DATA PROVIDED.
-- Opening Marker --
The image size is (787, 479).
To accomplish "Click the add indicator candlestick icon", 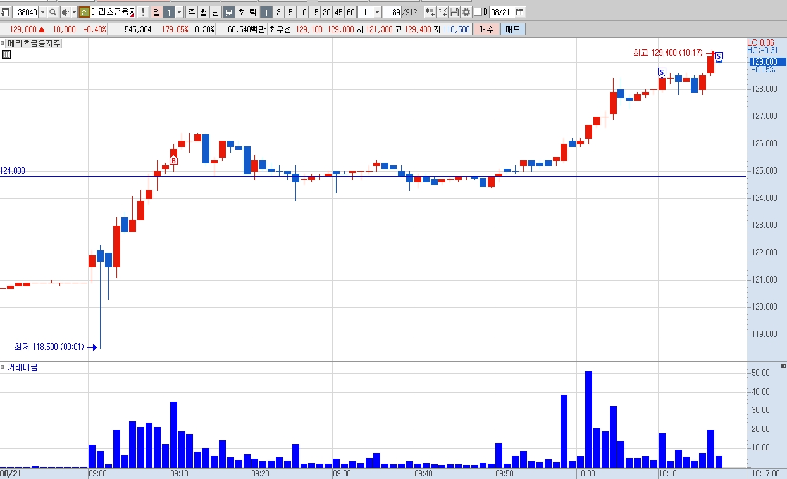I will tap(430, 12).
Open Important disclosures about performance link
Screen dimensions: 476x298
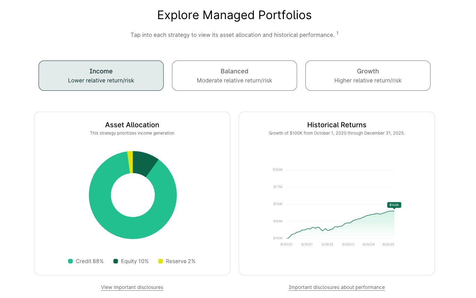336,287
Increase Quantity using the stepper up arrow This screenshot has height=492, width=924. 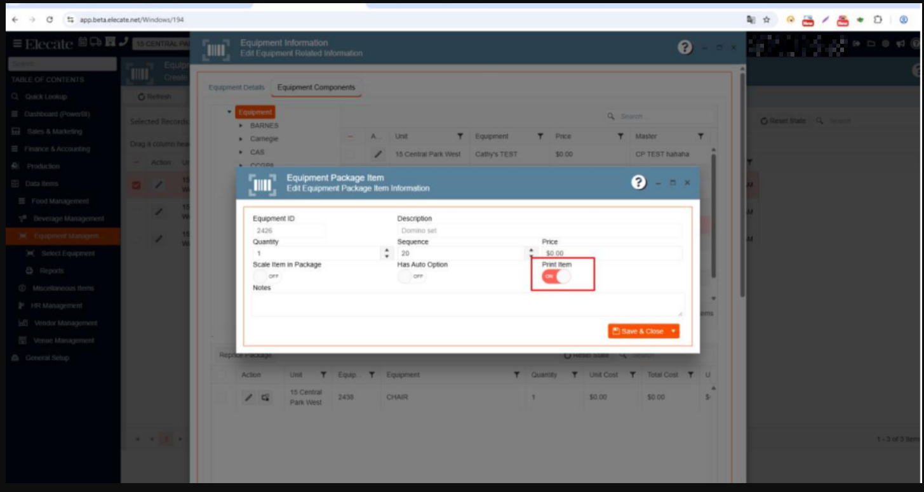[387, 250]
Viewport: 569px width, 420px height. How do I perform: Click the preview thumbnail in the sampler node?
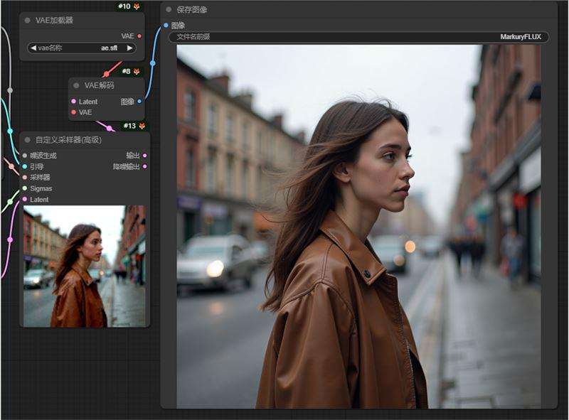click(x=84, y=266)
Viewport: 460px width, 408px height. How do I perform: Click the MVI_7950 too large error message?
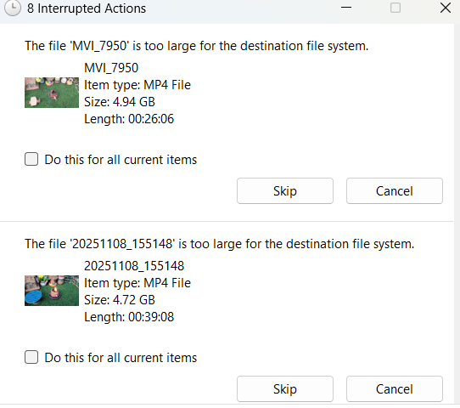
-- Closing Marker --
-- Opening Marker --
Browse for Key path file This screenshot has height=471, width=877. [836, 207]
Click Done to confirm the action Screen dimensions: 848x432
-- Closing Marker --
TASK TO CARRY OUT.
In the data above, start at the line holding "Viewport: 569px width, 420px" and stop after the line holding "Viewport: 460px width, 408px"; write out those lines exactly, without pictures.

ANSWER TO THE PROBLEM.
Viewport: 569px width, 420px height. How do I perform: Click the preview thumbnail in the sampler node?
click(x=84, y=266)
Viewport: 460px width, 408px height. How do I perform: Click the MVI_7950 too large error message?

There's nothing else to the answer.